START Provided passage

If non-food cellulosic ethanol — “celluline” — is the future of sustainable biofuels, what are the best non-food crops to use to make it?

In a new study, researchers have shown that growing perennial grasses to make celluline rather than using corn stover or sugar cane is better for the environment because it increases soil health and stores much more carbon in the soil, thereby reducing greenhouse gases.


Current first generation ethanol is produced by fermenting the starch in corn kernels. This has become a controversial source of biofuel due to food vs. fuel concerns and the relatively low energy gain from the whole process.

But celluline represents a true departure from these concerns in that significantly more liquid fuel energy can be harvested from non-food portions of the plant — the stems and leaves. Celluline is still in the research and development stage, but many people have hung their hats on it as the holy grail that will replace corn ethanol and bypass concerns over food vs. fuel and energy gains (PDF).

END Provided passage
START Data for review

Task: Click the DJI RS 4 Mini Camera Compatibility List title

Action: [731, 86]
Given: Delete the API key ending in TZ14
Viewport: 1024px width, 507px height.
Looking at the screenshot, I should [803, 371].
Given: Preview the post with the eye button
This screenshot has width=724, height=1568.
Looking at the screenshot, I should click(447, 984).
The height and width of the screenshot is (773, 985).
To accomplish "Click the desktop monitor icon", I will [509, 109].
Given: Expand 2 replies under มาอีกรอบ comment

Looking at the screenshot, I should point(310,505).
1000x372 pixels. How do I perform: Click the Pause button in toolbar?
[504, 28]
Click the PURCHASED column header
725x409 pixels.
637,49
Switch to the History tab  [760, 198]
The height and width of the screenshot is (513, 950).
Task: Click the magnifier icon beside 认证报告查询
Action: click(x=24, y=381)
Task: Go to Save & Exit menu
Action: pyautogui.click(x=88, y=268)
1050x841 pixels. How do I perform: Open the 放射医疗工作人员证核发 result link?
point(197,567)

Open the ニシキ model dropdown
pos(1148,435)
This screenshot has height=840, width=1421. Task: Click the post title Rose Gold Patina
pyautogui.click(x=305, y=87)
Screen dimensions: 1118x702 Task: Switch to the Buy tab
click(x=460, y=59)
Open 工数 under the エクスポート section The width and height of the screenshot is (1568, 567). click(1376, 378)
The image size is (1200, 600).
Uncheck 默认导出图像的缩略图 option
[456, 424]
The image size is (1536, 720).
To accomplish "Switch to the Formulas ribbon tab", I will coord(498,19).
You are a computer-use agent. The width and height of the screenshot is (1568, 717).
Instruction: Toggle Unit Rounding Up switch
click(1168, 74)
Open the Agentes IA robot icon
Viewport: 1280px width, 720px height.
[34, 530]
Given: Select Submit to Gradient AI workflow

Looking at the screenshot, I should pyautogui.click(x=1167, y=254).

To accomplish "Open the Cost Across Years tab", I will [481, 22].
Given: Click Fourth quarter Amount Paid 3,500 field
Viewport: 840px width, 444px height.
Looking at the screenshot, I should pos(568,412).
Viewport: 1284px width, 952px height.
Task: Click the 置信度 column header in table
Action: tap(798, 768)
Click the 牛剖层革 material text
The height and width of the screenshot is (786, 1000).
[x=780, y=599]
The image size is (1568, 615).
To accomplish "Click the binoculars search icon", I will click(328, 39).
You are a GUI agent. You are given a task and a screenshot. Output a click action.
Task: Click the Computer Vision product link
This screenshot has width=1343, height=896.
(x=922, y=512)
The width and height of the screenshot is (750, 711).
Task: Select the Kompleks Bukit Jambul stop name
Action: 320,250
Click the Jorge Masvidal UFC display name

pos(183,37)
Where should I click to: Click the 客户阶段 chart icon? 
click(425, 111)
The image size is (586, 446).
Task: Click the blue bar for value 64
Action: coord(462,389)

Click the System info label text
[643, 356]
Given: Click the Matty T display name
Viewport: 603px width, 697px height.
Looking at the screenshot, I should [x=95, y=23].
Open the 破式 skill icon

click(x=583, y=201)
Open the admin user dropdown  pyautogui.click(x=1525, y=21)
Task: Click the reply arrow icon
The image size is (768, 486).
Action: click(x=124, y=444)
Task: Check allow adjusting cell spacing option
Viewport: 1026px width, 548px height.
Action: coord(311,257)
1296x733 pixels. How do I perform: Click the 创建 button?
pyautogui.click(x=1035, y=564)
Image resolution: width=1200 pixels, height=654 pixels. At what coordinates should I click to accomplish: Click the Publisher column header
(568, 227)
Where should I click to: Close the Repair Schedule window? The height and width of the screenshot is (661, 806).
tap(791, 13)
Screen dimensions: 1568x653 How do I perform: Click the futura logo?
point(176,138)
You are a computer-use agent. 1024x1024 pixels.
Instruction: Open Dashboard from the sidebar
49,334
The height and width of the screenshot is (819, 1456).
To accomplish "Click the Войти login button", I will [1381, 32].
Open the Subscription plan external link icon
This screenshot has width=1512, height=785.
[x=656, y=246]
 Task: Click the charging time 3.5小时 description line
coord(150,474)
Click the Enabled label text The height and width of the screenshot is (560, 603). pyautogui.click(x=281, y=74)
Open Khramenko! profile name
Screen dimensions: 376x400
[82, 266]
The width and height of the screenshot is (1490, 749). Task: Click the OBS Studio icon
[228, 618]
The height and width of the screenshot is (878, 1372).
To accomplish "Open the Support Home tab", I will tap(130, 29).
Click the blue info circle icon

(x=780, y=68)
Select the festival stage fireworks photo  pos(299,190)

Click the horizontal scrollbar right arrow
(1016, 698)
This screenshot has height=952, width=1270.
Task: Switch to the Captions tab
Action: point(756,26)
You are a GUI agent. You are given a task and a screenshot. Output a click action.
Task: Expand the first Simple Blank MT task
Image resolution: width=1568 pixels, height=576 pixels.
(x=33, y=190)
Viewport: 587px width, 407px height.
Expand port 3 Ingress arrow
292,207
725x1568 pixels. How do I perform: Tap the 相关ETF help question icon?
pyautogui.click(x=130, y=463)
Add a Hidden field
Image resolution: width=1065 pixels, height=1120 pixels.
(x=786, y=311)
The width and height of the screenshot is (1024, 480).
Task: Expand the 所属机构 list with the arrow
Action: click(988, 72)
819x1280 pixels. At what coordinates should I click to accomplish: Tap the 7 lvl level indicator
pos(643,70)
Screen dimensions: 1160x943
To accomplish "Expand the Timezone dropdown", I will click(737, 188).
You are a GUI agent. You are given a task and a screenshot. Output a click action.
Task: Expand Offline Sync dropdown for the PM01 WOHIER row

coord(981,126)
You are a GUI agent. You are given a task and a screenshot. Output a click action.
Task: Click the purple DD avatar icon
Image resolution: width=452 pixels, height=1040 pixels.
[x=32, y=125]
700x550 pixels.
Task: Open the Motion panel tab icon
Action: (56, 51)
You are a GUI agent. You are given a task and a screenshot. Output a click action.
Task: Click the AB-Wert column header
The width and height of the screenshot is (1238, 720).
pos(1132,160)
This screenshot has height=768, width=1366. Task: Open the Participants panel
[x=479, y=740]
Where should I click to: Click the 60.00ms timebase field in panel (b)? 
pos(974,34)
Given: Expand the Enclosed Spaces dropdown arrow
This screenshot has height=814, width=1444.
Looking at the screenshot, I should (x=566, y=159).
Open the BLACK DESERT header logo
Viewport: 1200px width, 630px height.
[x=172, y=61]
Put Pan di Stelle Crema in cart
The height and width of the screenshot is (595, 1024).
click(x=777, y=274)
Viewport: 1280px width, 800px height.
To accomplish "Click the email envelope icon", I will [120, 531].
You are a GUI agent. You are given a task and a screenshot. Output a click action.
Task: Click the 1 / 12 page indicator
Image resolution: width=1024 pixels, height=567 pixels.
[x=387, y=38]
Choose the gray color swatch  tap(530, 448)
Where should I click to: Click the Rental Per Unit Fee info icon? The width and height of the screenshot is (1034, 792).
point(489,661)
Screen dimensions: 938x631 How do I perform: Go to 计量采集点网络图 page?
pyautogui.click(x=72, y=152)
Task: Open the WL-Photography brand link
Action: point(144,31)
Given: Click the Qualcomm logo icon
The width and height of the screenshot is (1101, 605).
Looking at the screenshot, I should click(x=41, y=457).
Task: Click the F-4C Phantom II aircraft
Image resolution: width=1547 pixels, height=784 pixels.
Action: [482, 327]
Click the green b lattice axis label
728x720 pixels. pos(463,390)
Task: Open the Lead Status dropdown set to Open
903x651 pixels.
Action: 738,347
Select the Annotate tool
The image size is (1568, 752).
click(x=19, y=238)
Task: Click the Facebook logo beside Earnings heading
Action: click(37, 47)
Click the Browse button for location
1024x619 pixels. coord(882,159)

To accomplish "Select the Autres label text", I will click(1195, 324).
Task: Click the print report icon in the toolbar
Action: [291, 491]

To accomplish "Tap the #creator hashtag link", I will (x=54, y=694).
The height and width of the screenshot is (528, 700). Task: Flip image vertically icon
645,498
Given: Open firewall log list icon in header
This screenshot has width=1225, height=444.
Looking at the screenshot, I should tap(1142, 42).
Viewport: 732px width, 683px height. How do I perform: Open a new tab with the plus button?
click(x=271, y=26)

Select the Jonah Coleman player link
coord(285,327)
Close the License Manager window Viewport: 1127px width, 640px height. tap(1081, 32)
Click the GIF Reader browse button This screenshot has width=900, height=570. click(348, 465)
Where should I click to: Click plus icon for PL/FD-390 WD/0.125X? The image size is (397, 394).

END Data for review

## Activity A:
Extract the portion of the cellulosic ethanol passage from "Current first generation" to "the whole process.".
## Activity B:
According to the cellulosic ethanol passage, what is fermented to produce current first-generation ethanol?
## Activity C:
Proceed with the cellulosic ethanol passage from the point where it stops.
The records have no role in this work.

## Answer area A:
Current first generation ethanol is produced by fermenting the starch in corn kernels. This has become a controversial source of biofuel due to food vs. fuel concerns and the relatively low energy gain from the whole process.

## Answer area B:
The starch in corn kernels.

## Answer area C:
Many researchers suggest that, as a source of celluline, we can still use corn, only we would use the whole corn plant instead of just the starch from the corn kernel. But researchers at the University of Illinois have found that even if we were to use the whole corn plant as a source of biofuel, it may be much better to use perennial grasses instead.

As a bit of a refresher: plants use the sun’s energy to convert carbon dioxide from the atmosphere into various plant parts such as leaves, stems, and roots. A large portion of the carbon in the leaves, stems and roots eventually ends up as organic carbon in the soil (roughly 5% of a healthy soil is organic carbon).

The organic carbon in soil is a major sink of carbon dioxide from the atmosphere. Whenever the soil is worked due to farming, construction, gardening or anything else, some of this carbon returns to the atmosphere in the form of carbon dioxide.

The problem with using corn, and other annual crops such as sugarcane, is that they need to be replanted every year. This repetitive working of the soil creates a carbon deficit that can take years to build back using the best management strategies available and in the meantime you’ve released more carbon dioxide into the atmosphere than you’re trying to save by using biofuels in the first place.

On the other hand, the researchers found that perennial grasses like miscanthus, switchgrass and native prairie grasses, have a small initial carbon release associated with planting, but after that they start acting as a carbon sink very quickly.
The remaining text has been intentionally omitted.